Du moins, eu égard à ses tendances prétendues pratiques et à son esprit autoritaire, c’était la seule pensée qu’on pouvait attribuer à cette société ; mais l’un ou l’autre des publicistes qui la composent pourrait ne pas se déclarer satisfait de notre commentaire. Nous allons donc reproduire quelques passages d’un exposé authentique de leurs doctrines, pris dans un ouvrage très estimé et qui, sous plusieurs rapports, a un vrai mérite, — nous ne le nommons pas, pour ne pas être obligé d’atténuer l’expression de notre jugement ; — eh bien, ce livre, pour nous faire connaître « l’essence et la nature de l’économie politique, » développe des idées que nous allons résumer, en conservant autant que possible les expressions mêmes de l’auteur. L’économie politique, dit-il, est sans doute un « phénomène d’ordre matériel » (eine Erscheinung materieller Art).
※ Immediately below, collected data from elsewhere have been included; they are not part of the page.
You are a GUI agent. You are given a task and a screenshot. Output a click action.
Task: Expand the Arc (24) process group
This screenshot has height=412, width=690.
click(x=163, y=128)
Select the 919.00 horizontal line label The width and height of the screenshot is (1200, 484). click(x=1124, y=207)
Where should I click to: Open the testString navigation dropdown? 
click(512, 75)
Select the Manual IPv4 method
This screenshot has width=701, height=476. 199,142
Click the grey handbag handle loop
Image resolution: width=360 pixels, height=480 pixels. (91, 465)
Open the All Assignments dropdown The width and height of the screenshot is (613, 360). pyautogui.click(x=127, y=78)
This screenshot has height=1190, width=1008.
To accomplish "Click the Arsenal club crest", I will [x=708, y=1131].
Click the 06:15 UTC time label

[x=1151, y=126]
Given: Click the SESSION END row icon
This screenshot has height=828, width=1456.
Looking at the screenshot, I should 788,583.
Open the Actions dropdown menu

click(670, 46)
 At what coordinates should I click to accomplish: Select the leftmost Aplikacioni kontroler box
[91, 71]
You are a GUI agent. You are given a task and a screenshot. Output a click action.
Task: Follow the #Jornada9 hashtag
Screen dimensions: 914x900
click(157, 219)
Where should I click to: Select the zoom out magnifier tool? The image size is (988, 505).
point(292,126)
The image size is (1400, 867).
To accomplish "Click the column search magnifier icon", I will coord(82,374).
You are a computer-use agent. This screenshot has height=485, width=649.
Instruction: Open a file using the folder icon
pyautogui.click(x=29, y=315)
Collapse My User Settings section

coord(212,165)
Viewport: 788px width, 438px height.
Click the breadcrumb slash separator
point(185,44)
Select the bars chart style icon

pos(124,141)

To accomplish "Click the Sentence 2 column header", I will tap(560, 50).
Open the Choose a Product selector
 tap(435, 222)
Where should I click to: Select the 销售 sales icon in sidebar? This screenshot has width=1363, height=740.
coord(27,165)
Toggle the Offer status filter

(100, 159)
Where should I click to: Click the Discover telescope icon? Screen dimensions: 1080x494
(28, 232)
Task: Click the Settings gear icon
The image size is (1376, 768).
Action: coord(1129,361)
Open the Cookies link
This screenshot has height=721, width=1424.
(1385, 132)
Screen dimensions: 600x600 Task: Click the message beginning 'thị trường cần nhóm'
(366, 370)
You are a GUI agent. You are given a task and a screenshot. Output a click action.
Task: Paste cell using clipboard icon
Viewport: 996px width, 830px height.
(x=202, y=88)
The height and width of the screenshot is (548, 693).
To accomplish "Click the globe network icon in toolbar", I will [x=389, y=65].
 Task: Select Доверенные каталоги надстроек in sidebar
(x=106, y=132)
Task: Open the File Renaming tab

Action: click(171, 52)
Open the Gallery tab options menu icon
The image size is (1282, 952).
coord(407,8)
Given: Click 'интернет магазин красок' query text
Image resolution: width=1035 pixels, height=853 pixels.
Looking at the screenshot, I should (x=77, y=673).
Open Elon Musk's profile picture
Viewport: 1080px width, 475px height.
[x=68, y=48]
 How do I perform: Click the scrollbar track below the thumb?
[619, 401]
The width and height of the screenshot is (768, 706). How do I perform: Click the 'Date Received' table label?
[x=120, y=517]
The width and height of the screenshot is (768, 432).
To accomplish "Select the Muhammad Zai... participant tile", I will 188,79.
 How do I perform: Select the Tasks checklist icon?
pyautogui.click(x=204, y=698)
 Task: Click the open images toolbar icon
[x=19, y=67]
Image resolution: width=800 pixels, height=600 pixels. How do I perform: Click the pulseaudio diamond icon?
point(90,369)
Elle représente les hommes occupés à produire des biens matériels, à les échanger, à les employer ou consommer ; les hommes peinent et luttent pour les obtenir, l’acquisition de ces biens est le a but et le contenu (Zweck und Inhalt) de l’activité privée comme de l’activité publique. » Mais l’économie politique n’a pas seulement ce caractère, elle a aussi « une signification élevée, immatérielle, éthique et civilisatrice » (eine hohe immaterielle, ethische und culturelle Bedeutung). Cette « signification » est largement développée par l’auteur, et avec un goût littéraire digne d’éloge. Or, dans une définition, il ne s’agit pas de faire de belles phrases, mais de peindre la réalité ; l’auteur a préféré nous faire connaître son idéal.

On peut nous arrêter ici et dire : vous croyez peut-être que l’auteur parle de la science économique, le mot dont il se sert[1]

  1. Volkswirthschaft. On n’est pas d’accord sur la signification de ce mot.